Almost every house we passed showed signs of damage, with blue tarps covering gaping holes in most every house. We saw about perhaps 4 houses that were completely exploded with fresh debris and fallen trees everywhere. At the border of Kansas, as we stepped out for our photo opportunities, I was exploring some brush and downed trees and I discovered the cover of a bible. It was a bright color and reasonable clean, so it hadn't been there long, but the pages were torn out clean. I looked for an inscription to see if the owners name was on it, but I couldn't so I left it be. The houses, trees and debris, although not from a tornado, was a sobering look into the power of what we were chasing. It certainly tuned me into the reality of what severe weather and mother nature could do.

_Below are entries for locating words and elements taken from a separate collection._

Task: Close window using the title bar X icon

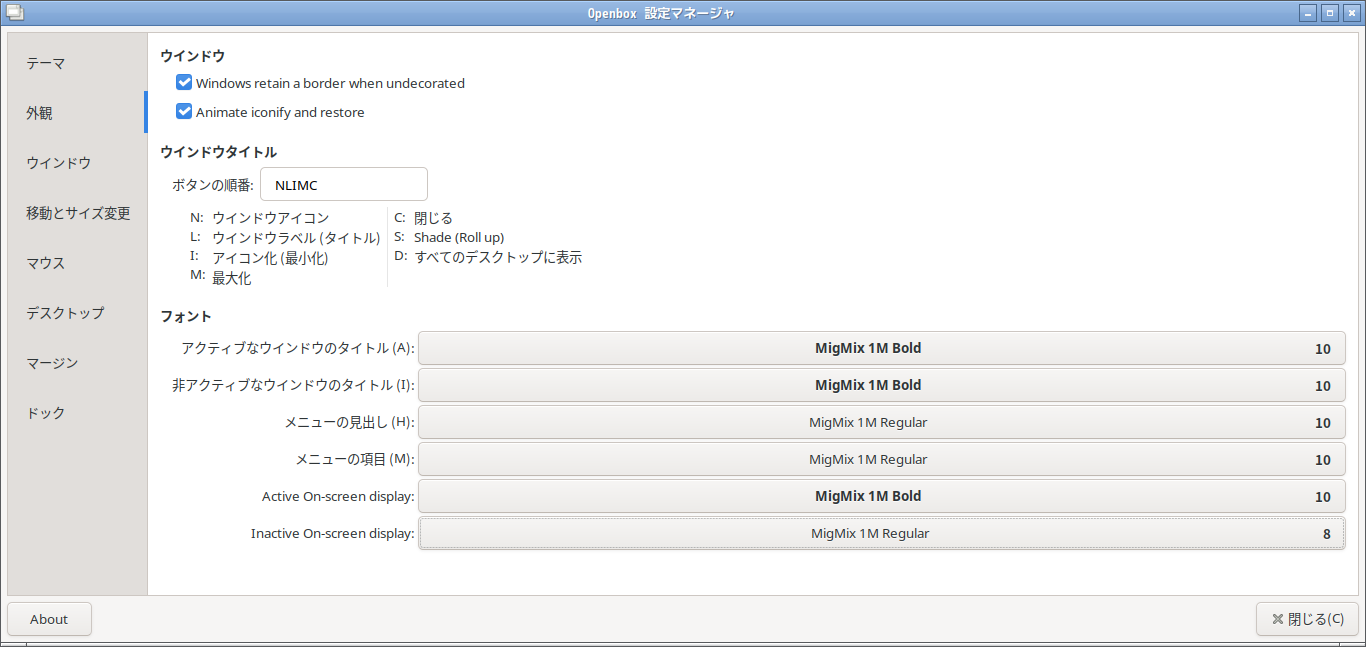Action: pos(1350,13)
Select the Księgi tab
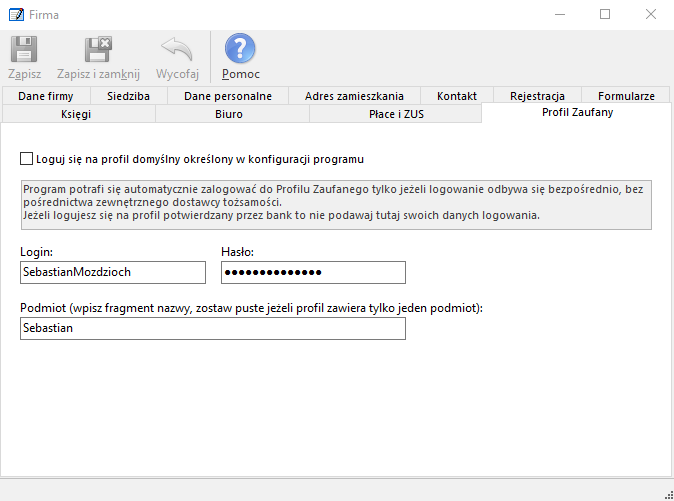The width and height of the screenshot is (674, 501). click(78, 114)
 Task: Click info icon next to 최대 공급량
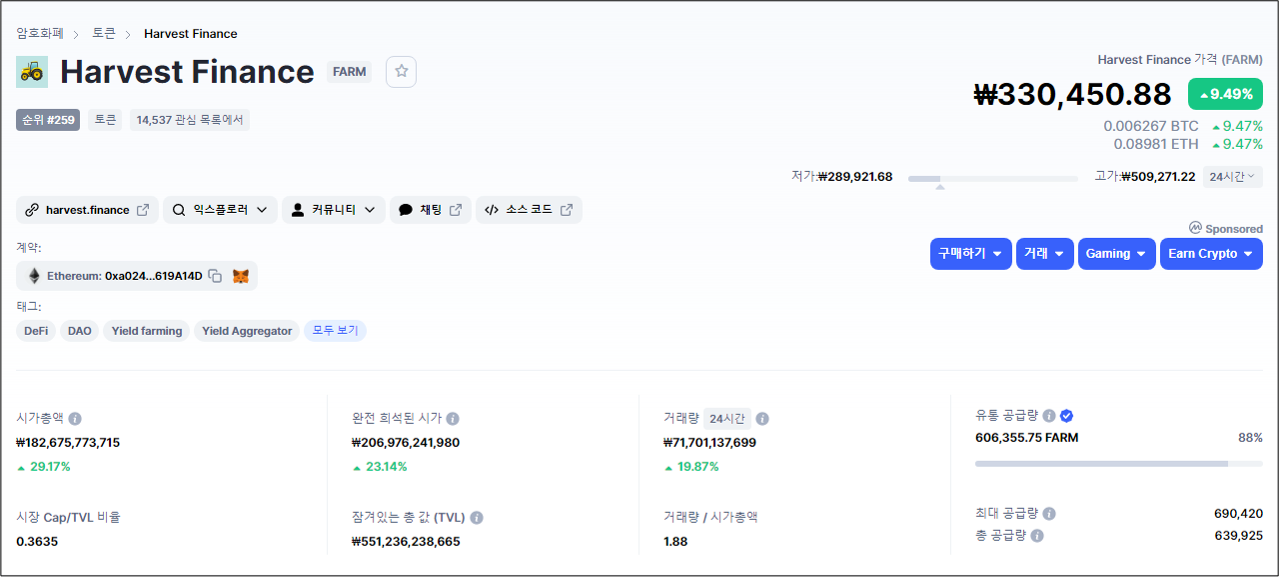coord(1049,514)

We head through Kansas on the way back to Oklahoma City. We stopped at Big Brutus, a 160 foot giant whose dipper held 150 tons worth of earth, enough to fill 3 full railroad cars. We saw it on the horizon miles before we arrived, and it was freakin ridiculous huge.

We also talked to a local and found out that last year was a record breaker for tornadoes, around 180 twisters ripped through Kansas in 2008 alone. This year was also a record breaker, but for the extreme opposite reason. For the locals, it was good news. For the chasers like us and scientists like Vortex II, it meant we had to head back to Oklahoma City after spending a full week in tornado alley only seeing one minor storm.

While I am happy the locals escaped the destruction that goes along with a tornado, I am disappointed that we didn't see anything on my first week of tornado chasing. And I am sad the clients did not see any either. However, out of 9 clients on this tour, 7 of them have already booked for next year. Hopefully, I will be able to join them as well because once you catch the bug, you follow it. So I hope I will be on the chase again next year.

But we have to get through next weeks chase first...

View Larger Map

Here is a Rough Map of our travels the last week. While the destinations are correct, the routes are possibly dramatically different as we stopped all over at roadside attractions and opted for more scenic, rural areas. For viewability, not all diversions are mapped. Total actual mileage was 1950 miles for the week from Oklahoma City to Oklahoma City.